REEs such as lanthanide and cerium are essential for methanotrophic life in volcanic environments [23]. TonB-dependent transporters are outer membrane importers relying on the proton motive force created by the TonB-ExbB-ExbD complex [38]. In this study, three tonB genes and ten exbBD genes were detected in the genome of Ca. Methylacidiphilum sp. YNP IV (Figure 6).

3.5.2. Pathways Associated with Carbon Metabolism (CO2 Fixation)

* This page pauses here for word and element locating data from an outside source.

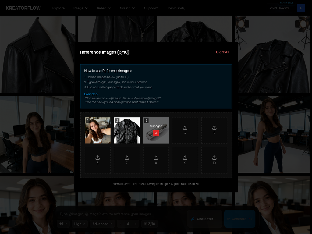Screen dimensions: 312x234
Task: Select the leather jacket reference thumbnail
Action: 127,130
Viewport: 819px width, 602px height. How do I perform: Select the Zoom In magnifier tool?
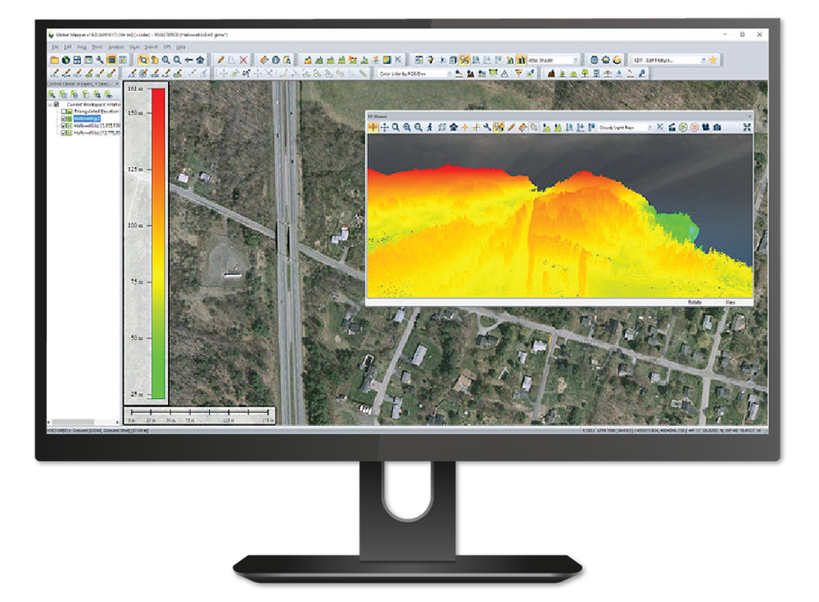click(165, 59)
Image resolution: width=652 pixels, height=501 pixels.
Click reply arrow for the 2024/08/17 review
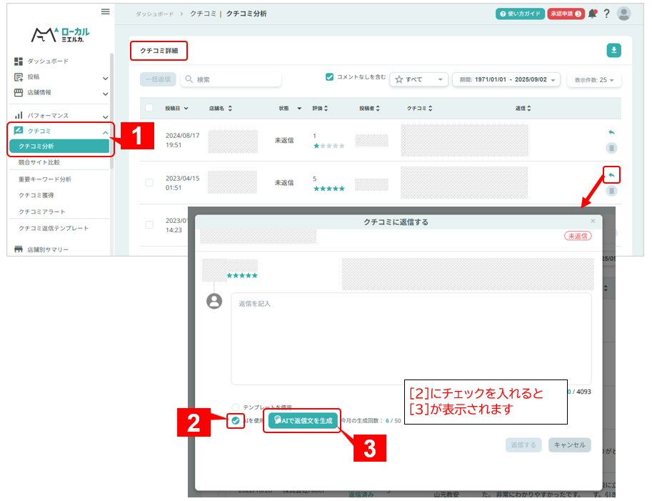(x=611, y=132)
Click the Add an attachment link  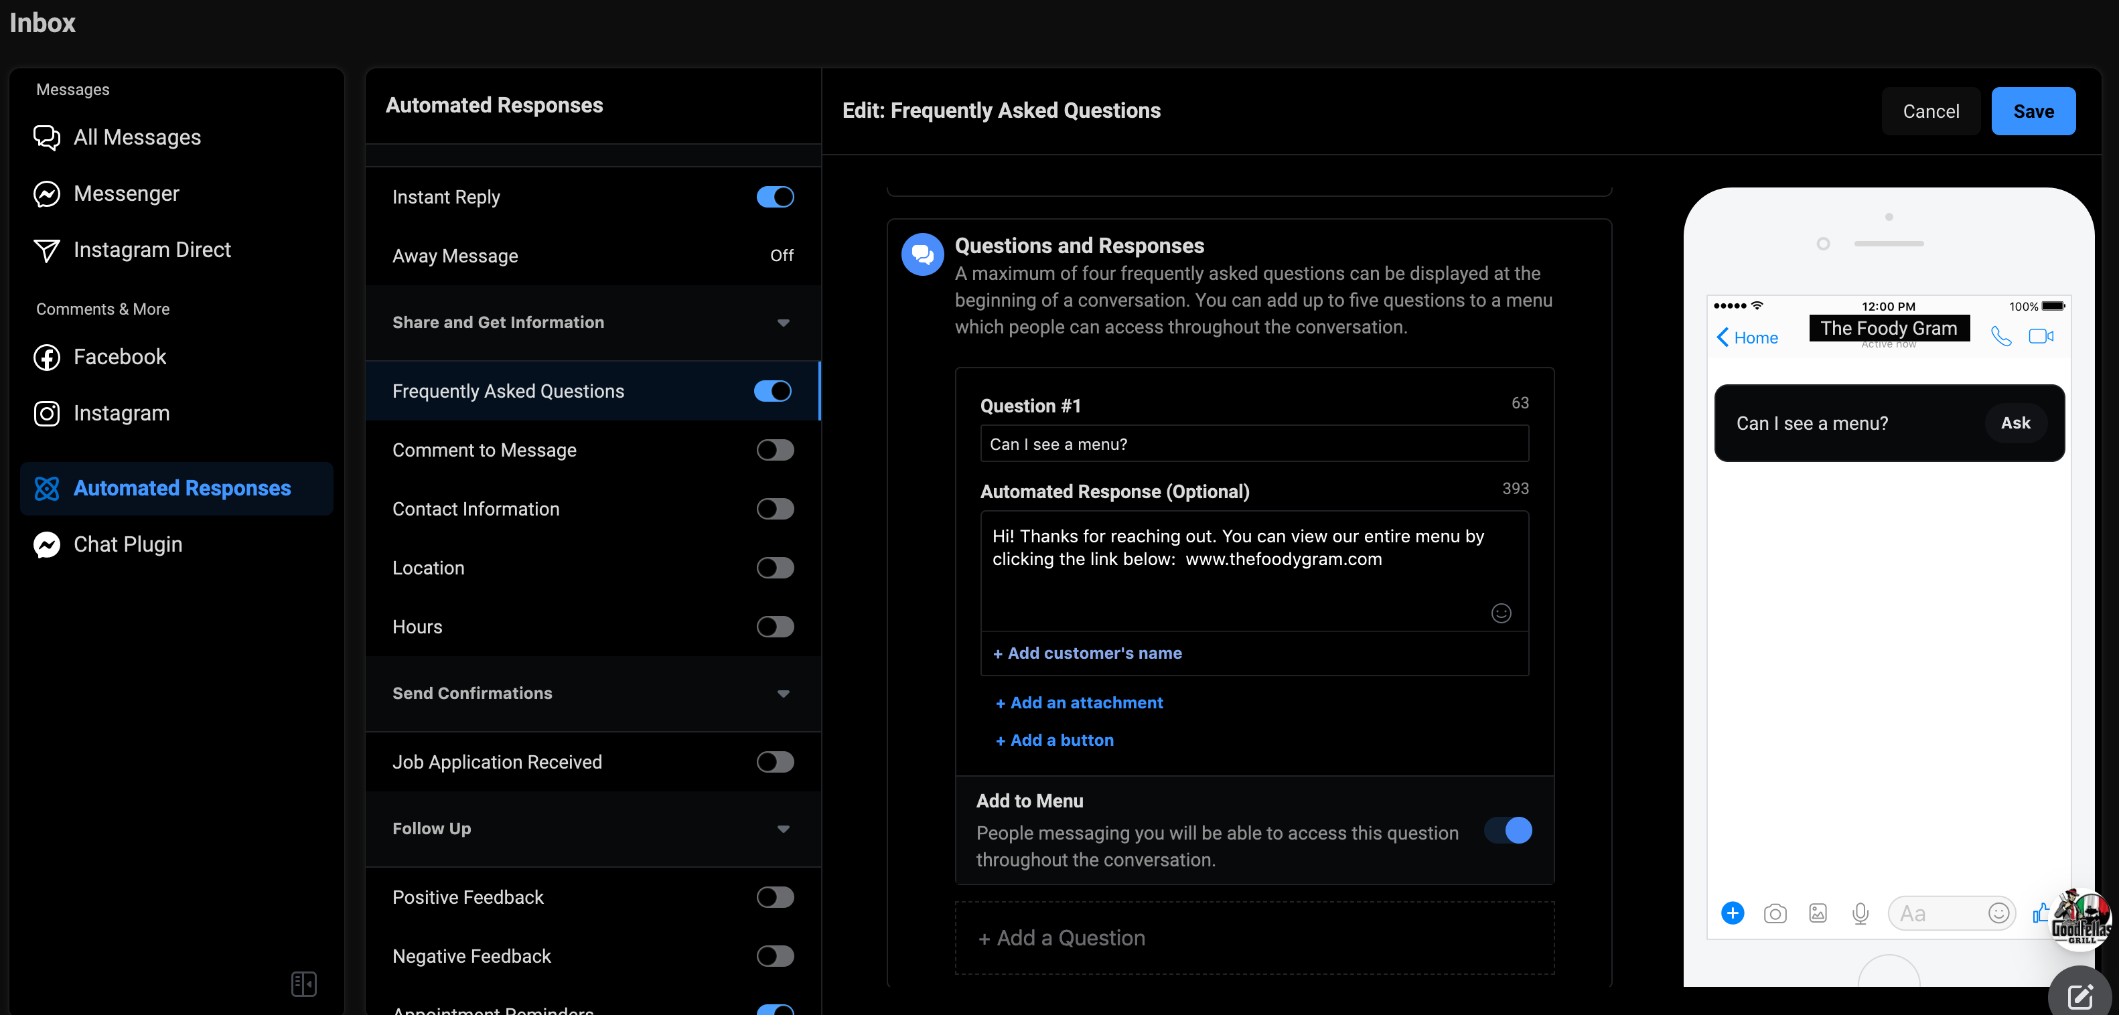(x=1079, y=702)
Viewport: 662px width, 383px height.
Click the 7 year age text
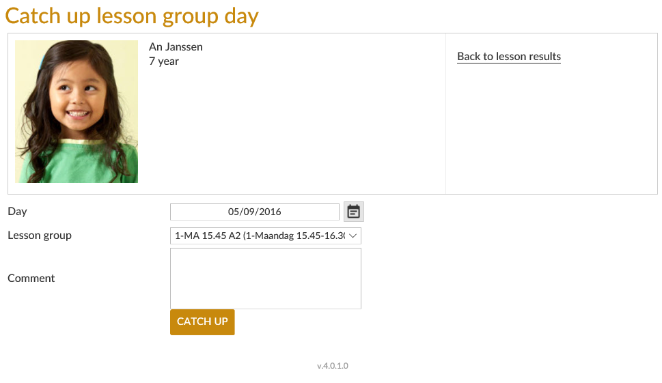click(x=164, y=61)
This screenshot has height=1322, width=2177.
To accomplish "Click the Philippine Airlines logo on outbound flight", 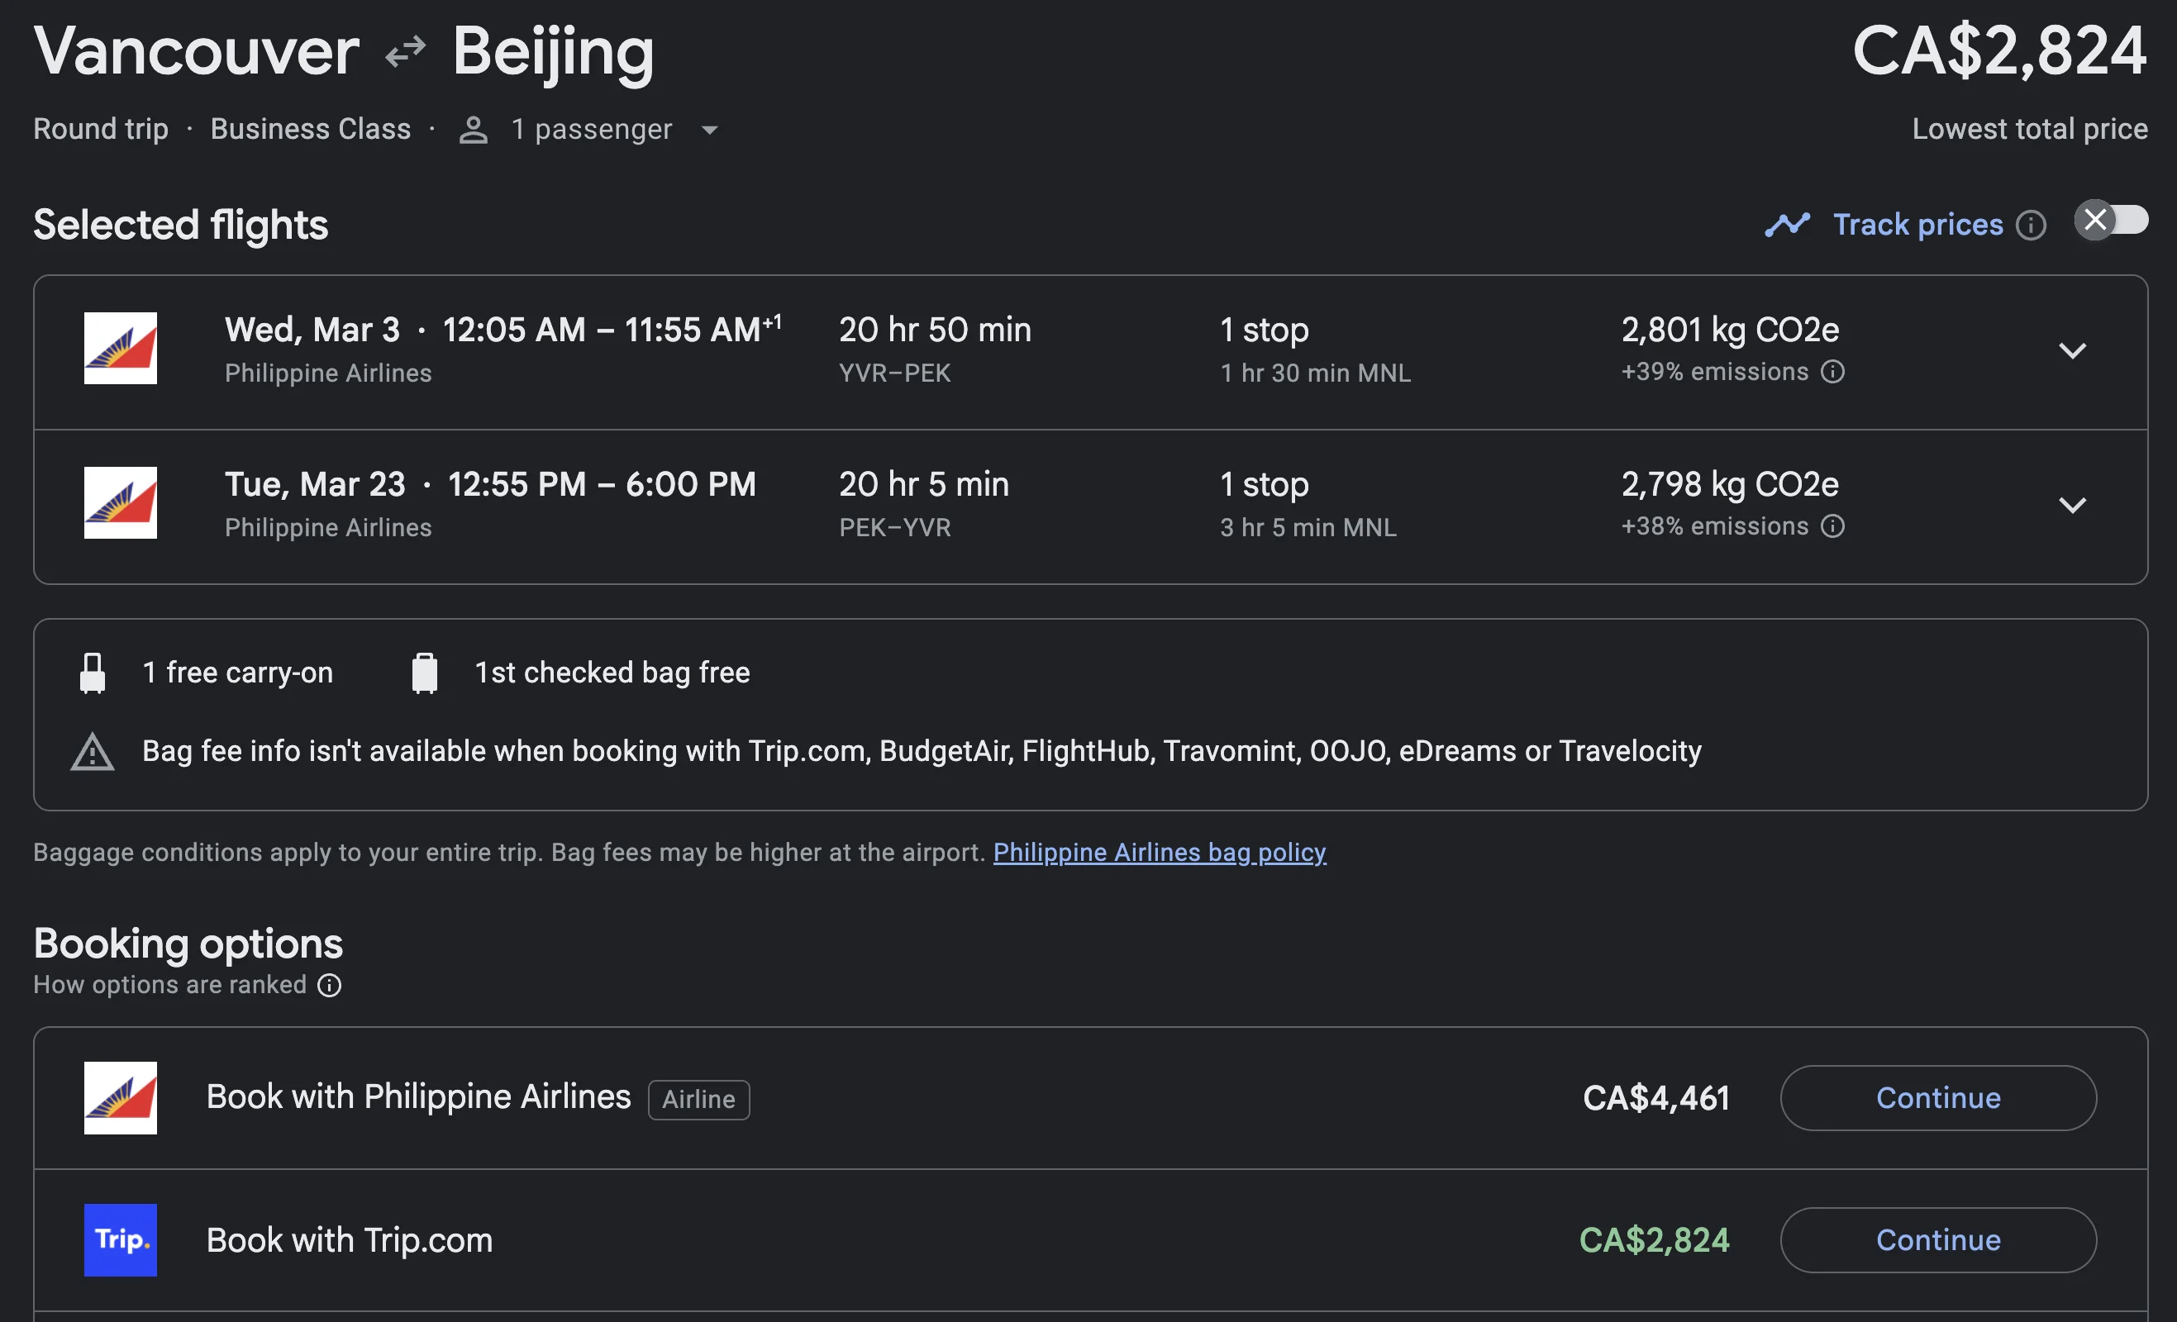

Verrucomicrobiotal methanotrophs use the CBB pathway to assimilate carbon from methane oxidation [37,39,40], while other methanotrophs assimilate formaldehyde through the ribulose monophosphate (RuMP) pathway or serine pathway [41]. The Ca. Methylacidiphilum sp. YNP IV genome assembly encodes a full CBB pathway for CO2 fixation [11,13,37], which means it would be able to obtain carbon by fixing CO2 rather than using formaldehyde [39]. We found large numbers of genes associated with the CBB pathway; however, there were notable differences between Ca. Methylacidiphilum sp. YNP IV and the other methanotrophs. We found that Ca. Methylacidiphilum sp. YNP IV genome did not have the tpi gene encoding triose phosphate isomerase for conversion of glyceraldehyde-3P to dihydroxyacetone phosphate. Instead, it appears to convert glyceraldehyde-3P to fructose-1,6-PP using fructose-bisphosphate aldolase (PPMHHGHK 01772). It also possesses the prkB gene encoding phosphoribulokinase, the essential enzyme of the CBB cycle, which did not show sequence matches in M. fumariolicum SolV and M. kamchatkense Kam1.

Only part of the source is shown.